▶ WORK TO BE COMPLETED: Turn the records, from the first line through the line containing "center [1752, 828].", into a numbered list with one line per item, and leave out any blank lines.

▶ MATERIAL FOR THIS TASK:
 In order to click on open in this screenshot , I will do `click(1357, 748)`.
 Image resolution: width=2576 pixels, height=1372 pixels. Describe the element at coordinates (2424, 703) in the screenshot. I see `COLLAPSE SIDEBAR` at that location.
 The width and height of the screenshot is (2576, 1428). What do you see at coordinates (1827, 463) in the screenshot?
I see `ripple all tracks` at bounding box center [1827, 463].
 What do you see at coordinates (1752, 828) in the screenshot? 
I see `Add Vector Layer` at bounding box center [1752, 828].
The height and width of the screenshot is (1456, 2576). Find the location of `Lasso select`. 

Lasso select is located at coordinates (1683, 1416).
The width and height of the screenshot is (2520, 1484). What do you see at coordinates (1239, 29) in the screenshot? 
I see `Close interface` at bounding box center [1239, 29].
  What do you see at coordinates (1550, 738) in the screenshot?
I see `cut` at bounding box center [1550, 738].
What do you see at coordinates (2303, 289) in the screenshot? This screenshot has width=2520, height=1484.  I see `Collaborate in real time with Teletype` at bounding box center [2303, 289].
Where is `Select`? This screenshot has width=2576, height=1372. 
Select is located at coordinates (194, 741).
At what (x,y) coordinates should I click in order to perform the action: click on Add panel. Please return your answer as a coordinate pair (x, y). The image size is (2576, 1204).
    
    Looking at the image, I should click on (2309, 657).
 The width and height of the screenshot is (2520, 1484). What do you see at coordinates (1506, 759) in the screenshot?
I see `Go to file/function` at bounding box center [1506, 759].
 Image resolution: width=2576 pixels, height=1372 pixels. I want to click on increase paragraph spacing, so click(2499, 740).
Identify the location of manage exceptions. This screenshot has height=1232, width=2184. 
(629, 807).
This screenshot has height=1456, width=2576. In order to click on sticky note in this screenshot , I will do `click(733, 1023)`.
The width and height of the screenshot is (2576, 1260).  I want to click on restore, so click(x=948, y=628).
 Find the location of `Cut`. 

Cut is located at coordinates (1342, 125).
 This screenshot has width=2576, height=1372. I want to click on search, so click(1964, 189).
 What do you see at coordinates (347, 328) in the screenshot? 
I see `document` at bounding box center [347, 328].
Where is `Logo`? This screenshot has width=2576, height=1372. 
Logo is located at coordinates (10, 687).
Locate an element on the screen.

▶ EXERCISE SOLUTION:
1.  In order to click on open in this screenshot , I will do `click(1357, 748)`.
2.  Image resolution: width=2576 pixels, height=1372 pixels. Describe the element at coordinates (2424, 703) in the screenshot. I see `COLLAPSE SIDEBAR` at that location.
3.  The width and height of the screenshot is (2576, 1428). What do you see at coordinates (1827, 463) in the screenshot?
4. I see `ripple all tracks` at bounding box center [1827, 463].
5.  What do you see at coordinates (1752, 828) in the screenshot? 
6. I see `Add Vector Layer` at bounding box center [1752, 828].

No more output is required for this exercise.